Written exercise 1: Rewrite the stretch of the Skinch Painter article from "Before we get" through "and going barefoot.", putting "Appalachians" in place of "Ozarks".
Written exercise 2: List every topic tagged on the Skinch Painter article.

Reading passage:
* * *

Sunday, November 18, 2012

The "Takers" vs. the "Makers"

Sunday, Nov 18, 2012 11:00 AM CST


Victory for strangers, heathens, wastrels!

Republicans counted on tried-and-true class warfare like never before. This time, "outsiders" were the majority

By Andrew Burstein and Nancy Isenberg

Topics: American History, Barack Obama, Bill O'Reilly, Class warfare, Democratic Party, Elections 2012

Before we get to the persistence of class warfare in our politics, let’s talk about Skinch Painter. In 1900, when the San Francisco Examiner tracked him down, he was 78, “hale, hearty, and contented.” He hadn’t inherited a penny, but neither had he worked a day in his life. “He has never borrowed a dollar, nor stolen one,” the column read. “He has never been a tramp nor a beggar. He has never done a day’s work in exchange for money … Yet he has lived.”



One day, when he was in his teens, he said to himself, “Look here, Skinch Painter, this old world owes you a living, and all you’ve got to do is collect it.” Wandering the Ozarks of Missouri, he inhabited a cave and relied on nature for his food and clothing. He hunted, fished and gathered nuts and berries, wearing only animal skins and going barefoot.



“Labor is a useless sin,” said Skinch. “The time a man spends working is just so much time lost from living.”



We can just about see Fox News sending a camera crew out to interview Skinch, and one of its handsomely paid straight men wrapping up the piece with an offhand, “See, you don’t need government handouts. If you don’t want to work, you can do what this guy does. At least he’s not a taker. The rest of us in this country, we’ll continue to work for a living.”

* * *

(Rows of pointing data)
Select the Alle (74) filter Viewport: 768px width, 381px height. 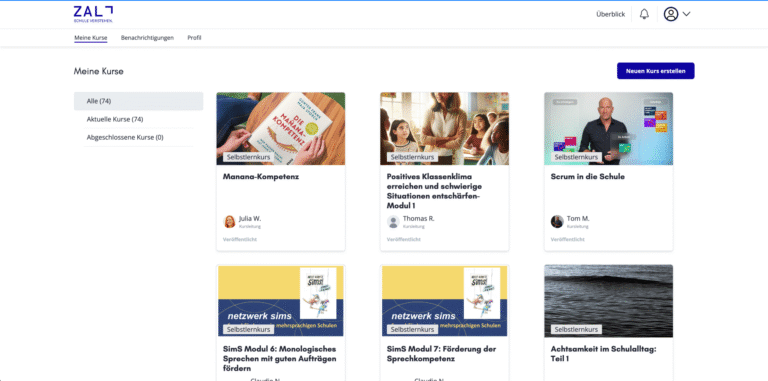tap(139, 101)
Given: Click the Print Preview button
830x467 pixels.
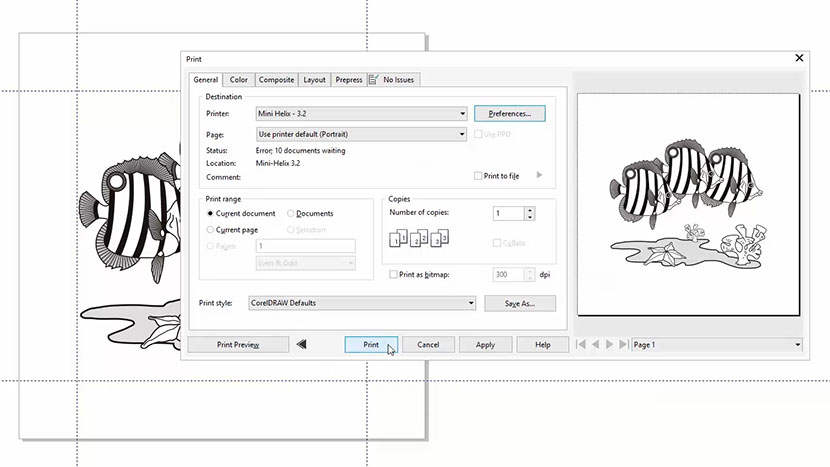Looking at the screenshot, I should click(x=238, y=344).
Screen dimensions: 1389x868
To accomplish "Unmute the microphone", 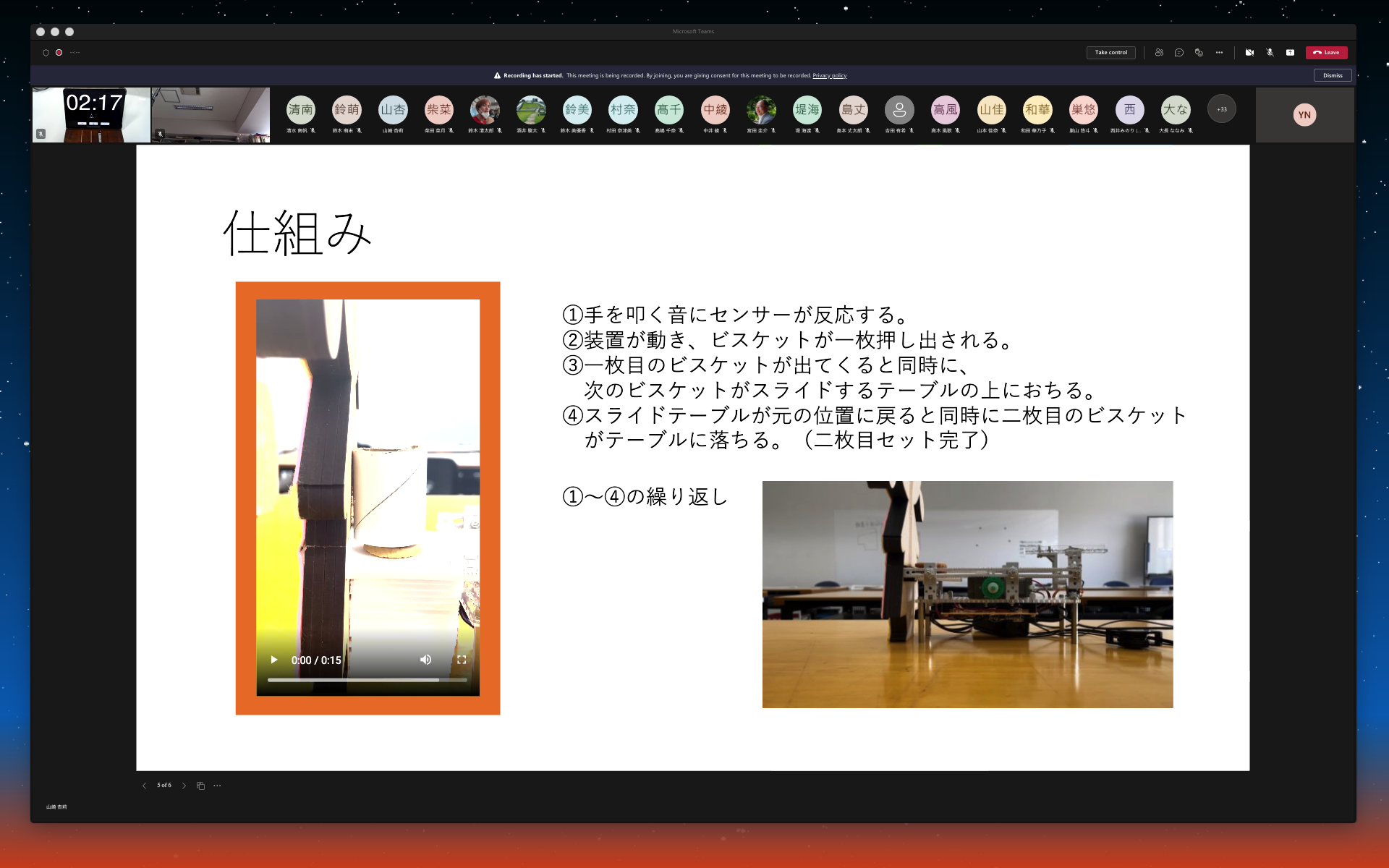I will 1270,52.
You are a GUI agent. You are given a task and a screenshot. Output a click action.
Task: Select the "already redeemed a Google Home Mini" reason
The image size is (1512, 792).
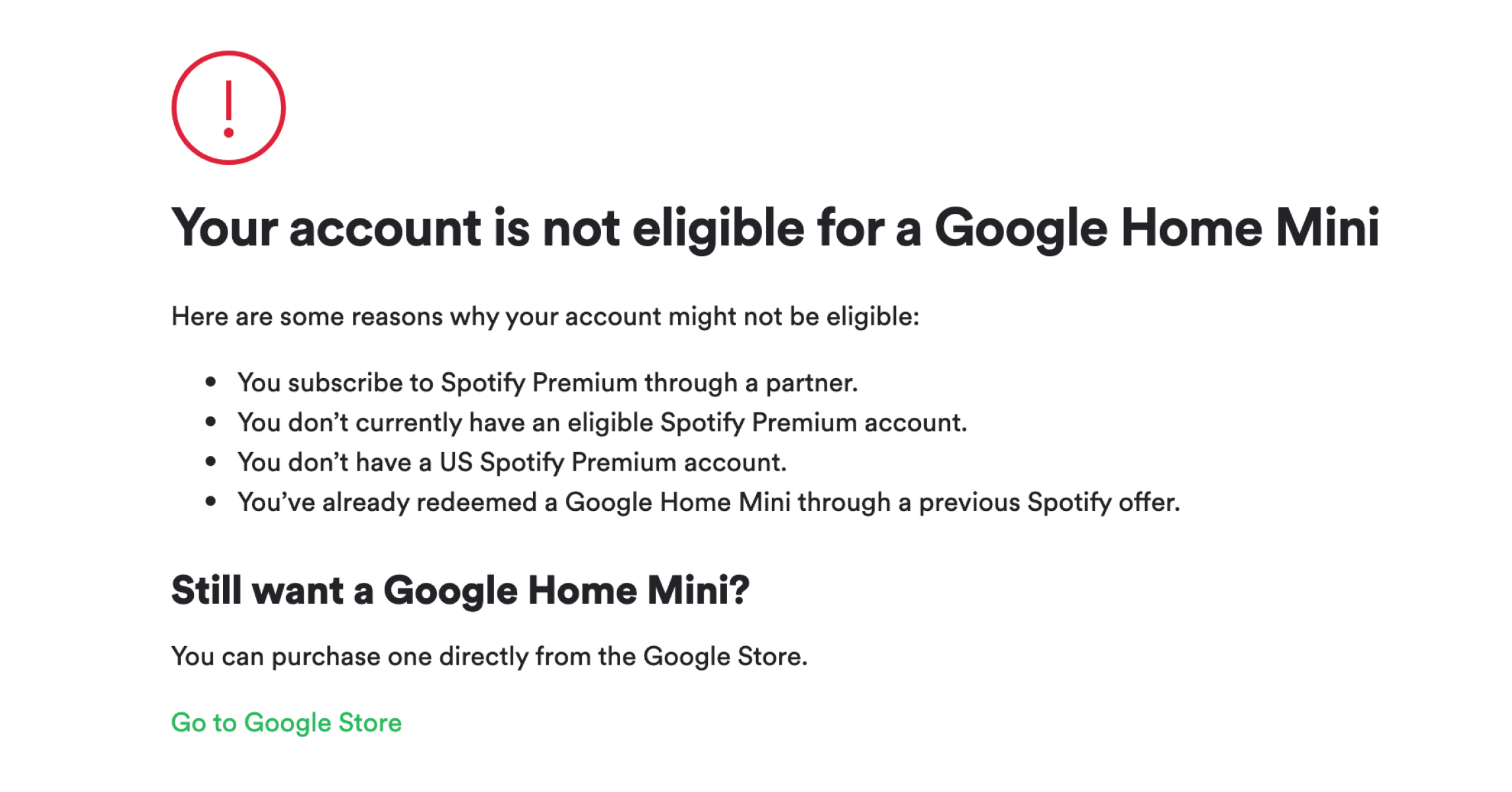pos(709,502)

* * *

Task response 1:
Before we get to the persistence of class warfare in our politics, let’s talk about Skinch Painter. In 1900, when the San Francisco Examiner tracked him down, he was 78, “hale, hearty, and contented.” He hadn’t inherited a penny, but neither had he worked a day in his life. “He has never borrowed a dollar, nor stolen one,” the column read. “He has never been a tramp nor a beggar. He has never done a day’s work in exchange for money … Yet he has lived.”



One day, when he was in his teens, he said to himself, “Look here, Skinch Painter, this old world owes you a living, and all you’ve got to do is collect it.” Wandering the Appalachians of Missouri, he inhabited a cave and relied on nature for his food and clothing. He hunted, fished and gathered nuts and berries, wearing only animal skins and going barefoot.

Task response 2: American History, Barack Obama, Bill O'Reilly, Class warfare, Democratic Party, Elections 2012